_Data records_.

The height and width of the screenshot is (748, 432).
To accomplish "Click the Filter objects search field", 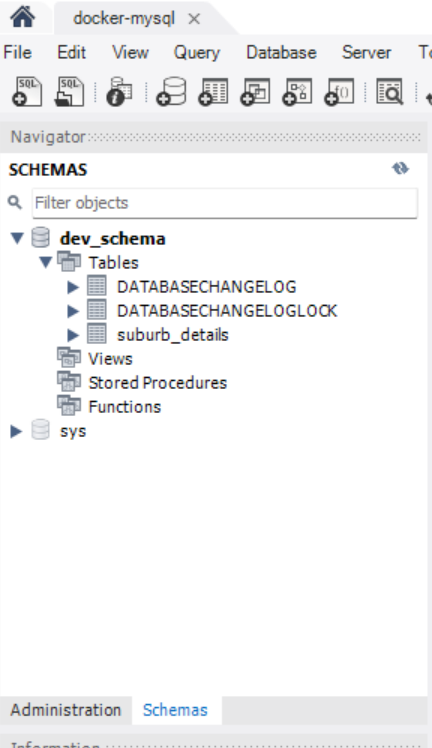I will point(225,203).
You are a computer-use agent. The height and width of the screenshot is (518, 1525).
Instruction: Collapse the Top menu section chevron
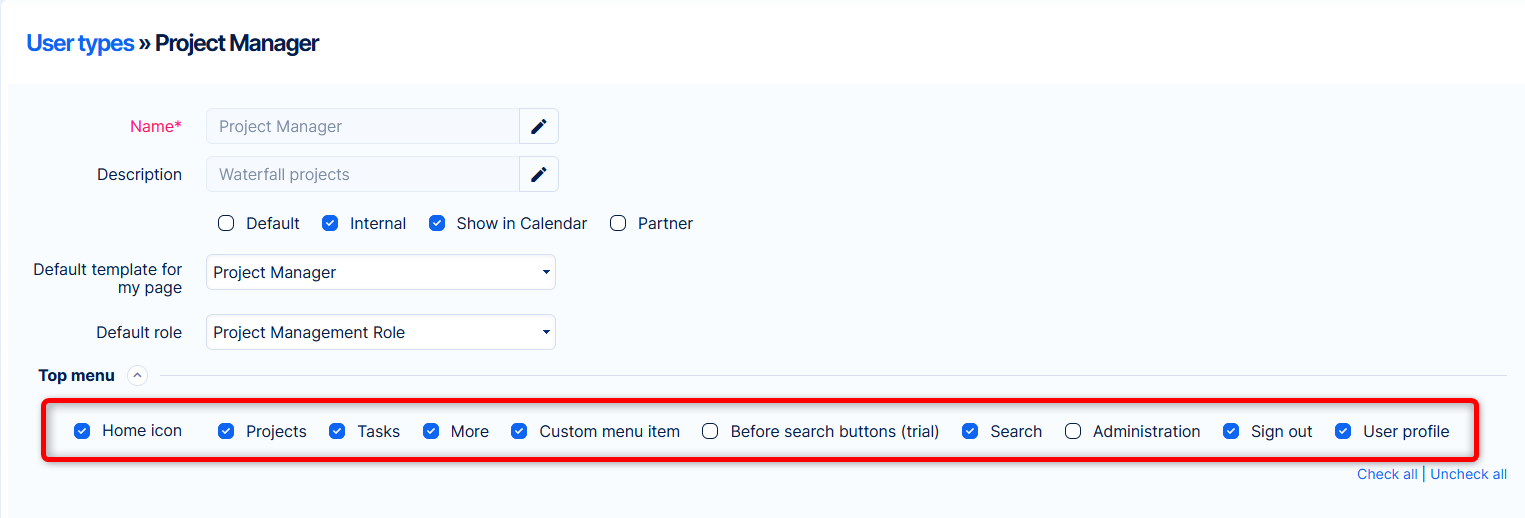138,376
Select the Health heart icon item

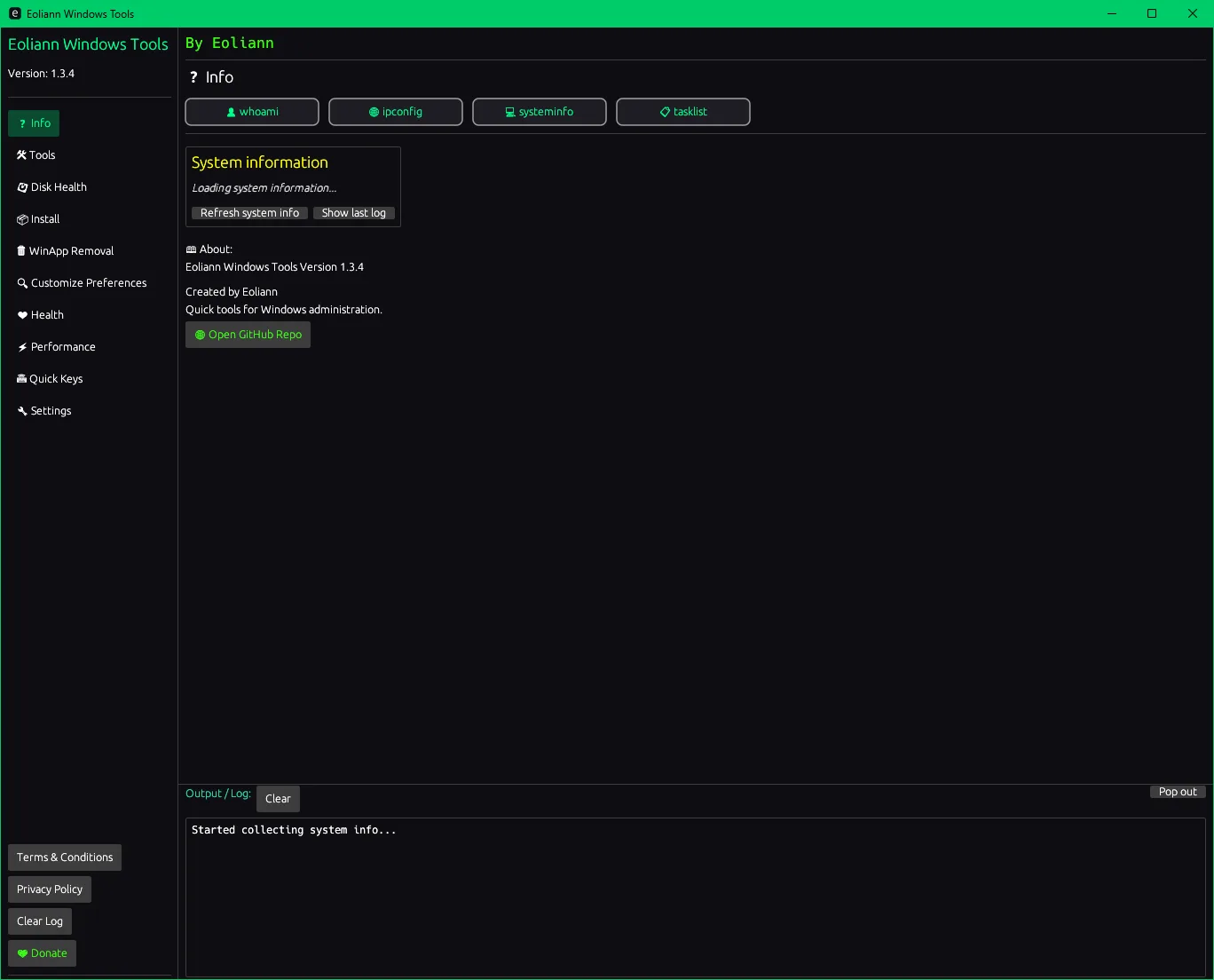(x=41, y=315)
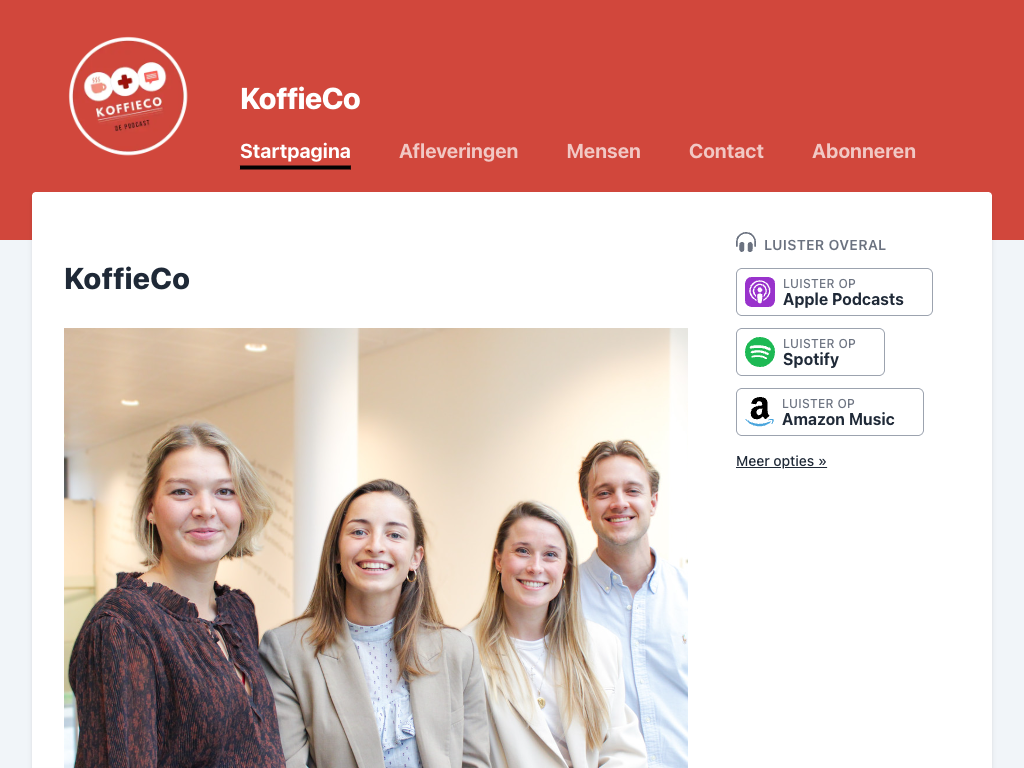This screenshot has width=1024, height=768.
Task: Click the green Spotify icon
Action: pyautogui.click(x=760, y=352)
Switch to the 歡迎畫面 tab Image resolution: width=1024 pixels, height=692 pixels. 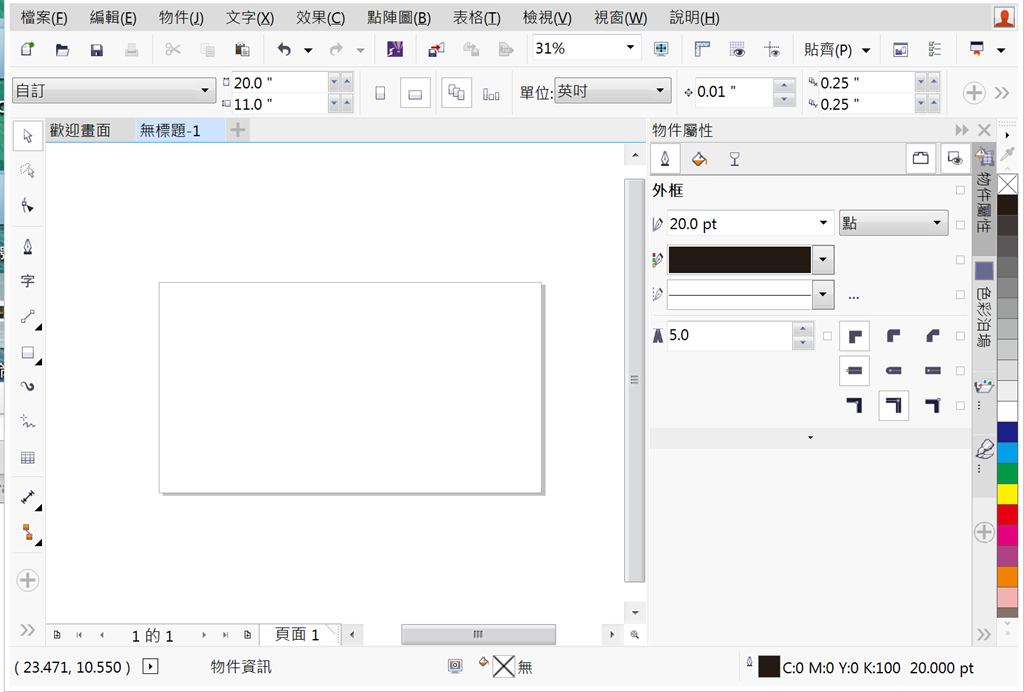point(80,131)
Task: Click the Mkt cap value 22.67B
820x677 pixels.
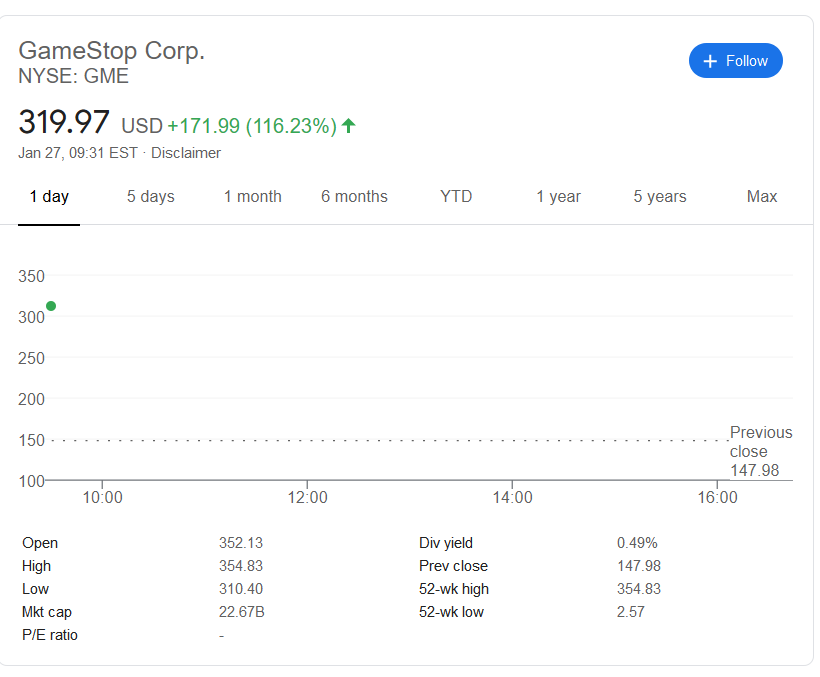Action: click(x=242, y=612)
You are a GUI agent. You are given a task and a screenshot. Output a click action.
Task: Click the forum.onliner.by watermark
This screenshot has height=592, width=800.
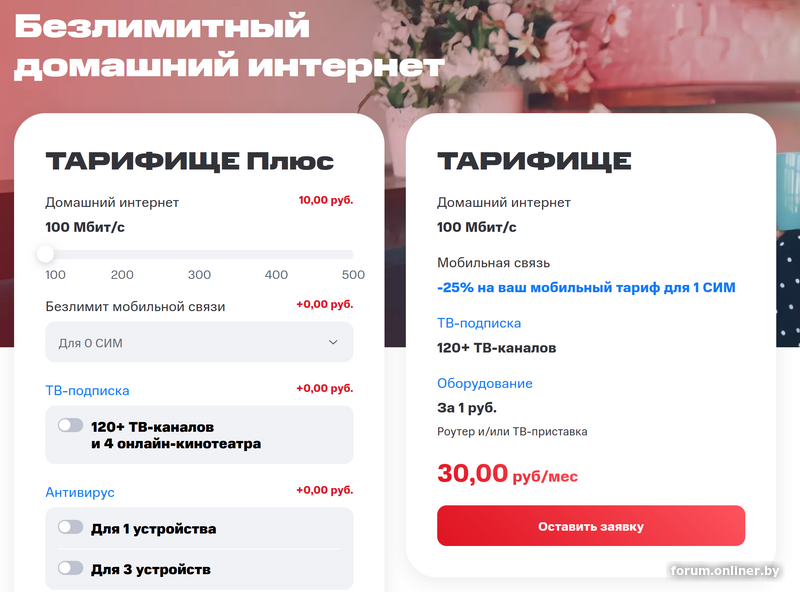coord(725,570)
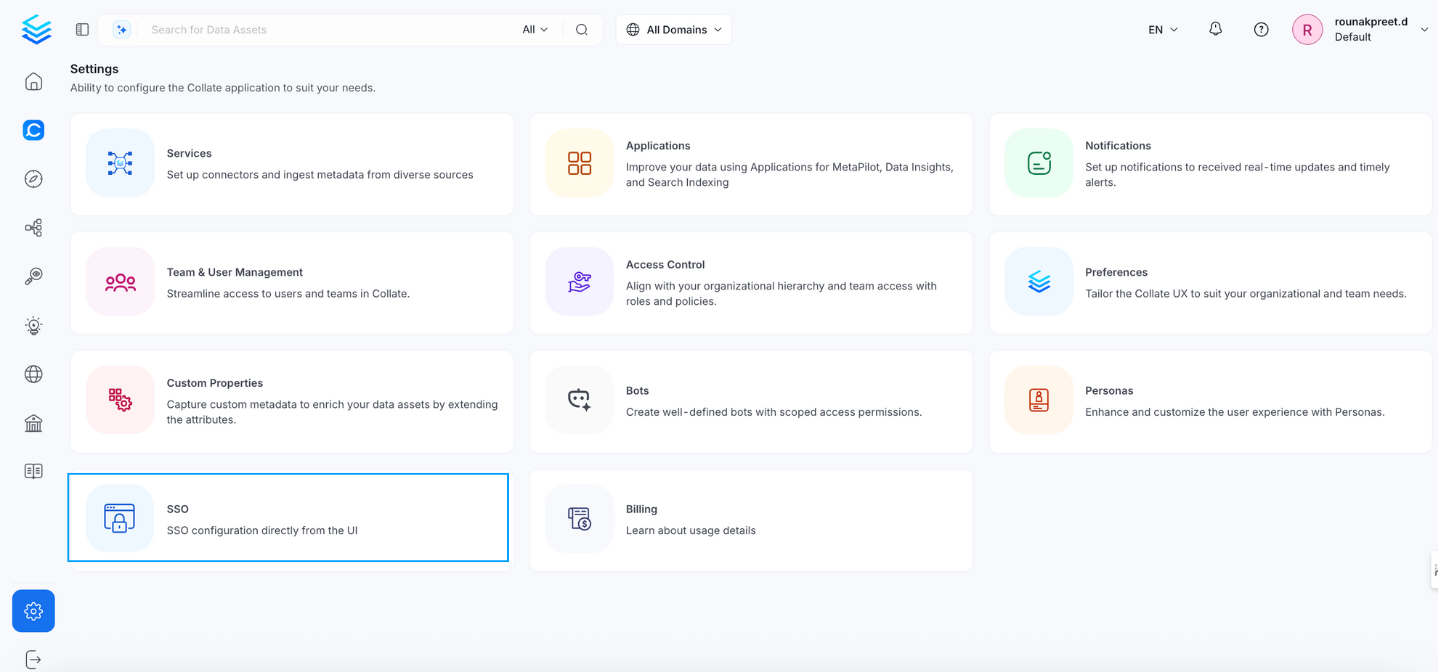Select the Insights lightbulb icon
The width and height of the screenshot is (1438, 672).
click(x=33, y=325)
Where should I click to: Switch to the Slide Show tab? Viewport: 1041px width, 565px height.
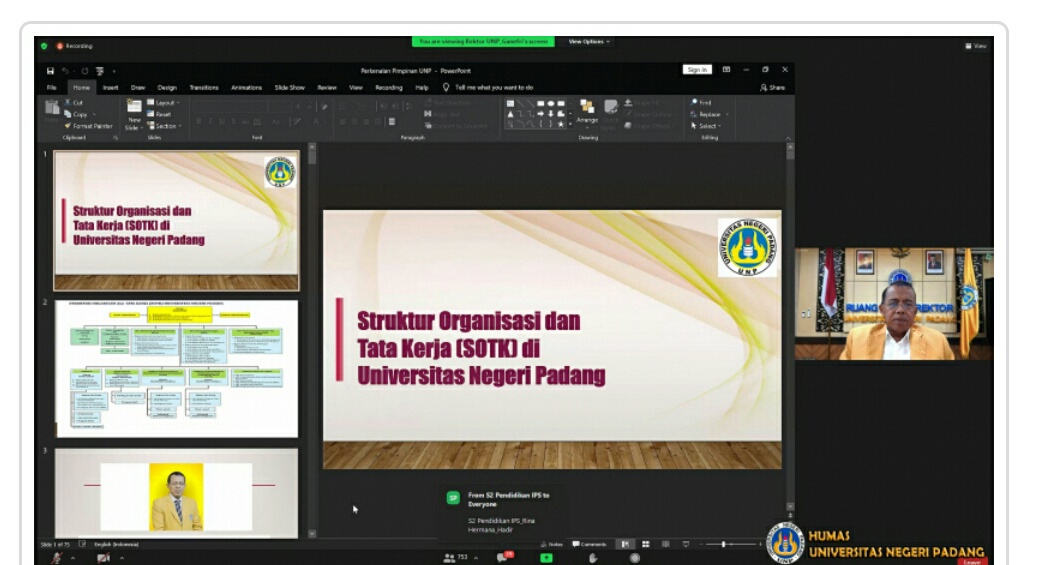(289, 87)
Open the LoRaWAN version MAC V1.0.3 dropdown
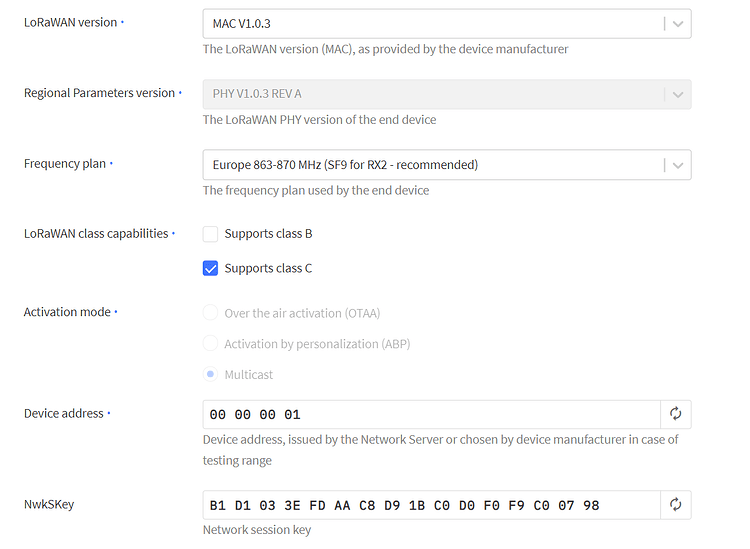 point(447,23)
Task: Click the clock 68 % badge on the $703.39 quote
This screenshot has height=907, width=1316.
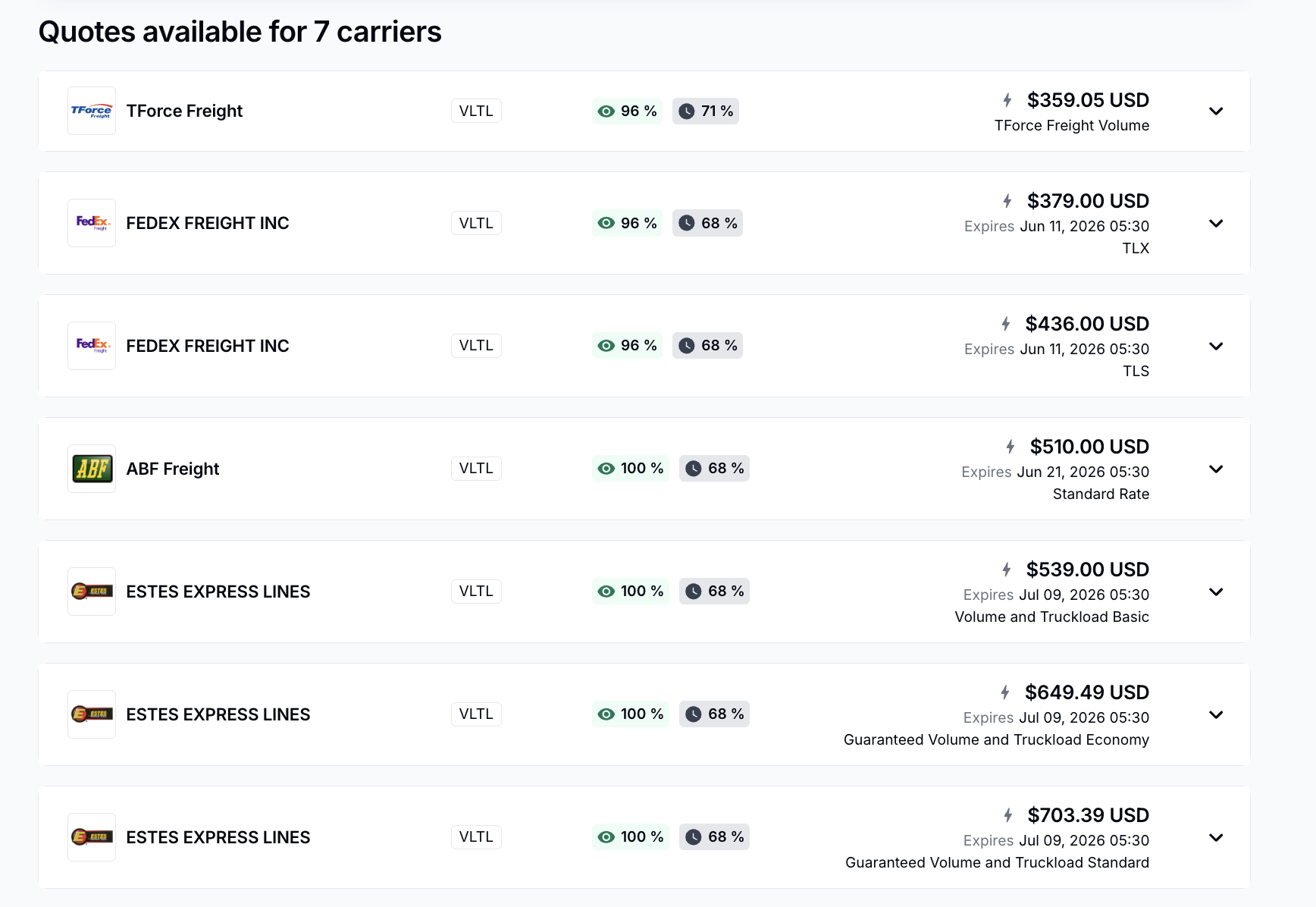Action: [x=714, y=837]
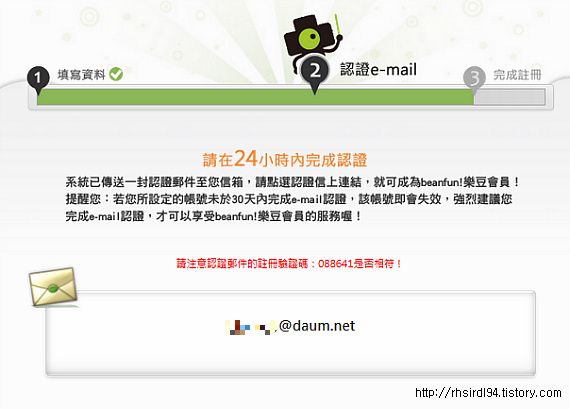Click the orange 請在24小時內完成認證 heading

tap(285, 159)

_About this exercise_. The required answer is the lines from the one that contains "Task: Click the Mkt cap value 22.67B" through the last line of the records, restated word for word, with every picture dropped.

_Task answer_.
Task: Click the Mkt cap value 22.67B
820x677 pixels.
Action: click(x=242, y=612)
You are a GUI agent. You are given a task and a screenshot. Output a click action.
Task: Click the forum.onliner.by watermark
This screenshot has height=592, width=800.
coord(725,570)
Select the Insights lightbulb icon
The width and height of the screenshot is (1438, 672).
click(x=33, y=325)
Where should I click to: Switch to the Slide Show tab? Viewport: 1041px width, 565px height.
(289, 87)
Open the LoRaWAN version MAC V1.0.3 dropdown
 point(447,23)
Task: Click the clock 68 % badge on the $703.39 quote
This screenshot has height=907, width=1316.
Action: [x=714, y=837]
Click the orange 請在24小時內完成認證 heading

tap(285, 159)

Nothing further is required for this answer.